■ **EXERCISE REQUIREMENTS**
The expected output is every line below, reproduced exactly.

(DATA EXTRACTS Opens)

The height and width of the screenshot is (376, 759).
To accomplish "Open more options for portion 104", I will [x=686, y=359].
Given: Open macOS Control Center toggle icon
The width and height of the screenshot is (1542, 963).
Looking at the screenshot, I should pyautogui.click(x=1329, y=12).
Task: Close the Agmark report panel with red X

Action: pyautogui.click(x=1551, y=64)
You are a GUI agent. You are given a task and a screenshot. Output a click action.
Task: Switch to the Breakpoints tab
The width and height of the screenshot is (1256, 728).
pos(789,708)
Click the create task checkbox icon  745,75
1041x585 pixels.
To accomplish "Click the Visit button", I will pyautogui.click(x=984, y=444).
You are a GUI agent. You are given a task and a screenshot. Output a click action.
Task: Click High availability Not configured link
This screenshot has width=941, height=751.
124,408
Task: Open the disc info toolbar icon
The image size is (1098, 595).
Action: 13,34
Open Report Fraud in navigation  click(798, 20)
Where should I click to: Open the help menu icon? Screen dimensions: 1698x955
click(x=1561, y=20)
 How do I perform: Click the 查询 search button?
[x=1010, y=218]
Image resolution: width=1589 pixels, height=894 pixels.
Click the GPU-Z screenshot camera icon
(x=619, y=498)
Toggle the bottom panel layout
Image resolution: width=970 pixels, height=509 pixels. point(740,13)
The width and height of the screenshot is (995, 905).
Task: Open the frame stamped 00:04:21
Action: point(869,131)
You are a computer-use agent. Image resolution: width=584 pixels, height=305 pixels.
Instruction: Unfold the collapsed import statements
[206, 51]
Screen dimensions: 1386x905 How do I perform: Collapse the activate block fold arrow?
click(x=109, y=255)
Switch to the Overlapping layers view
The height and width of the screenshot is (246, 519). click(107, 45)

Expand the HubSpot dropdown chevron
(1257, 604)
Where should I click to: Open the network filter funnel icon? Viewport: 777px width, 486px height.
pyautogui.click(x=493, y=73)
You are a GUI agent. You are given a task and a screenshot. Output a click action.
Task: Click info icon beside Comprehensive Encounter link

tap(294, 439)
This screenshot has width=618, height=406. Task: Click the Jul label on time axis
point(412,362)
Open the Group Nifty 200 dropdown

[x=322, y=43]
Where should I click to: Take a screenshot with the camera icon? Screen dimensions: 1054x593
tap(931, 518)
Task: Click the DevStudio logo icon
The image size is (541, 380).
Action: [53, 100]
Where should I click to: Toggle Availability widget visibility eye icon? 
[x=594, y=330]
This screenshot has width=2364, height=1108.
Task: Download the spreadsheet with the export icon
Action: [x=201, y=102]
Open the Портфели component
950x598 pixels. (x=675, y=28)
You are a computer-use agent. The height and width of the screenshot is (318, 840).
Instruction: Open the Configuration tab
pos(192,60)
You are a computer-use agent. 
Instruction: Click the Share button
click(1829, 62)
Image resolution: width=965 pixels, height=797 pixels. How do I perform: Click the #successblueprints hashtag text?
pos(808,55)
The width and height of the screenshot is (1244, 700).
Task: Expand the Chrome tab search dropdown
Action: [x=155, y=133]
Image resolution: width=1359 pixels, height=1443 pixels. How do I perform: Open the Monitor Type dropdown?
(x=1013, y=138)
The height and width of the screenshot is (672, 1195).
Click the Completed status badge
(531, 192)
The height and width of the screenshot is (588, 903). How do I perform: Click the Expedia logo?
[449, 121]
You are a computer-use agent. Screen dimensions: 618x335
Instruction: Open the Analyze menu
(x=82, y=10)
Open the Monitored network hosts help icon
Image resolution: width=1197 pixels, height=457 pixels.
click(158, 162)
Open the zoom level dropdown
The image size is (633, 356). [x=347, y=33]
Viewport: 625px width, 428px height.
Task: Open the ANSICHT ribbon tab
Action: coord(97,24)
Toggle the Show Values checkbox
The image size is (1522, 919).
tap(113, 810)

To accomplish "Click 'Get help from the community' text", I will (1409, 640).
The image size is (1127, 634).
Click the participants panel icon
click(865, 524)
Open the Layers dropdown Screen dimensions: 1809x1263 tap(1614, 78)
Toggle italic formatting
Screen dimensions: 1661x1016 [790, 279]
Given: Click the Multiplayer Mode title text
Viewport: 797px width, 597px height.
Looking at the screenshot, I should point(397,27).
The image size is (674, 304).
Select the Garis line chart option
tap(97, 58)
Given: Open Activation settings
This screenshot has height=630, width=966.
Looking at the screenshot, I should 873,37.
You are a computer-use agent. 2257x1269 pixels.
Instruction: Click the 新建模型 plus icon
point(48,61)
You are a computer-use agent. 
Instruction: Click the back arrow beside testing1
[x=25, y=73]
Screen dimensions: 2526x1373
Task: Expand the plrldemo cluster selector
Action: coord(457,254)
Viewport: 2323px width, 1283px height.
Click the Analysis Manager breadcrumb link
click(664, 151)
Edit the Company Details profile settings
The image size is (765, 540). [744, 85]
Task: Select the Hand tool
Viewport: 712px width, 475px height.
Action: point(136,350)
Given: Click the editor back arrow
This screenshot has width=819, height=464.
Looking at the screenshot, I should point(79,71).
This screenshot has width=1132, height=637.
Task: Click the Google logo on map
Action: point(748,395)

(DATA EXTRACTS Closes)

■ **EXERCISE RESULT**
The height and width of the screenshot is (376, 759).
To accomplish "Open more options for portion 104", I will [x=686, y=359].
Given: Open macOS Control Center toggle icon
The width and height of the screenshot is (1542, 963).
Looking at the screenshot, I should pyautogui.click(x=1329, y=12).
Task: Close the Agmark report panel with red X

Action: pyautogui.click(x=1551, y=64)
You are a GUI agent. You are given a task and a screenshot. Output a click action.
Task: Switch to the Breakpoints tab
The width and height of the screenshot is (1256, 728).
pos(789,708)
Click the create task checkbox icon  745,75
1041x585 pixels.
To accomplish "Click the Visit button", I will pyautogui.click(x=984, y=444).
You are a GUI agent. You are given a task and a screenshot. Output a click action.
Task: Click High availability Not configured link
This screenshot has width=941, height=751.
124,408
Task: Open the disc info toolbar icon
The image size is (1098, 595).
Action: 13,34
Open Report Fraud in navigation  click(798, 20)
Where should I click to: Open the help menu icon? Screen dimensions: 1698x955
click(x=1561, y=20)
 How do I perform: Click the 查询 search button?
[x=1010, y=218]
Image resolution: width=1589 pixels, height=894 pixels.
Click the GPU-Z screenshot camera icon
(x=619, y=498)
Toggle the bottom panel layout
Image resolution: width=970 pixels, height=509 pixels. point(740,13)
The width and height of the screenshot is (995, 905).
Task: Open the frame stamped 00:04:21
Action: point(869,131)
You are a computer-use agent. Image resolution: width=584 pixels, height=305 pixels.
Instruction: Unfold the collapsed import statements
[206, 51]
Screen dimensions: 1386x905 How do I perform: Collapse the activate block fold arrow?
click(x=109, y=255)
Switch to the Overlapping layers view
The height and width of the screenshot is (246, 519). click(107, 45)

Expand the HubSpot dropdown chevron
(1257, 604)
Where should I click to: Open the network filter funnel icon? Viewport: 777px width, 486px height.
pyautogui.click(x=493, y=73)
You are a GUI agent. You are given a task and a screenshot. Output a click action.
Task: Click info icon beside Comprehensive Encounter link

tap(294, 439)
This screenshot has width=618, height=406. Task: Click the Jul label on time axis
point(412,362)
Open the Group Nifty 200 dropdown

[x=322, y=43]
Where should I click to: Take a screenshot with the camera icon? Screen dimensions: 1054x593
tap(931, 518)
Task: Click the DevStudio logo icon
The image size is (541, 380).
Action: [53, 100]
Where should I click to: Toggle Availability widget visibility eye icon? 
[x=594, y=330]
This screenshot has width=2364, height=1108.
Task: Download the spreadsheet with the export icon
Action: [x=201, y=102]
Open the Портфели component
950x598 pixels. (x=675, y=28)
You are a computer-use agent. The height and width of the screenshot is (318, 840).
Instruction: Open the Configuration tab
pos(192,60)
You are a computer-use agent. 
Instruction: Click the Share button
click(1829, 62)
Image resolution: width=965 pixels, height=797 pixels. How do I perform: Click the #successblueprints hashtag text?
pos(808,55)
The width and height of the screenshot is (1244, 700).
Task: Expand the Chrome tab search dropdown
Action: [x=155, y=133]
Image resolution: width=1359 pixels, height=1443 pixels. How do I perform: Open the Monitor Type dropdown?
(x=1013, y=138)
The height and width of the screenshot is (672, 1195).
Click the Completed status badge
(531, 192)
The height and width of the screenshot is (588, 903). How do I perform: Click the Expedia logo?
[449, 121]
You are a computer-use agent. Screen dimensions: 618x335
Instruction: Open the Analyze menu
(x=82, y=10)
Open the Monitored network hosts help icon
Image resolution: width=1197 pixels, height=457 pixels.
click(158, 162)
Open the zoom level dropdown
The image size is (633, 356). [x=347, y=33]
Viewport: 625px width, 428px height.
Task: Open the ANSICHT ribbon tab
Action: coord(97,24)
Toggle the Show Values checkbox
The image size is (1522, 919).
tap(113, 810)

To accomplish "Click 'Get help from the community' text", I will (1409, 640).
The image size is (1127, 634).
Click the participants panel icon
click(865, 524)
Open the Layers dropdown Screen dimensions: 1809x1263 tap(1614, 78)
Toggle italic formatting
Screen dimensions: 1661x1016 [790, 279]
Given: Click the Multiplayer Mode title text
Viewport: 797px width, 597px height.
Looking at the screenshot, I should point(397,27).
The image size is (674, 304).
Select the Garis line chart option
tap(97, 58)
Given: Open Activation settings
This screenshot has height=630, width=966.
Looking at the screenshot, I should 873,37.
You are a computer-use agent. 2257x1269 pixels.
Instruction: Click the 新建模型 plus icon
point(48,61)
You are a computer-use agent. 
Instruction: Click the back arrow beside testing1
[x=25, y=73]
Screen dimensions: 2526x1373
Task: Expand the plrldemo cluster selector
Action: coord(457,254)
Viewport: 2323px width, 1283px height.
Click the Analysis Manager breadcrumb link
click(664, 151)
Edit the Company Details profile settings
The image size is (765, 540). [744, 85]
Task: Select the Hand tool
Viewport: 712px width, 475px height.
Action: point(136,350)
Given: Click the editor back arrow
This screenshot has width=819, height=464.
Looking at the screenshot, I should point(79,71).
This screenshot has width=1132, height=637.
Task: Click the Google logo on map
Action: point(748,395)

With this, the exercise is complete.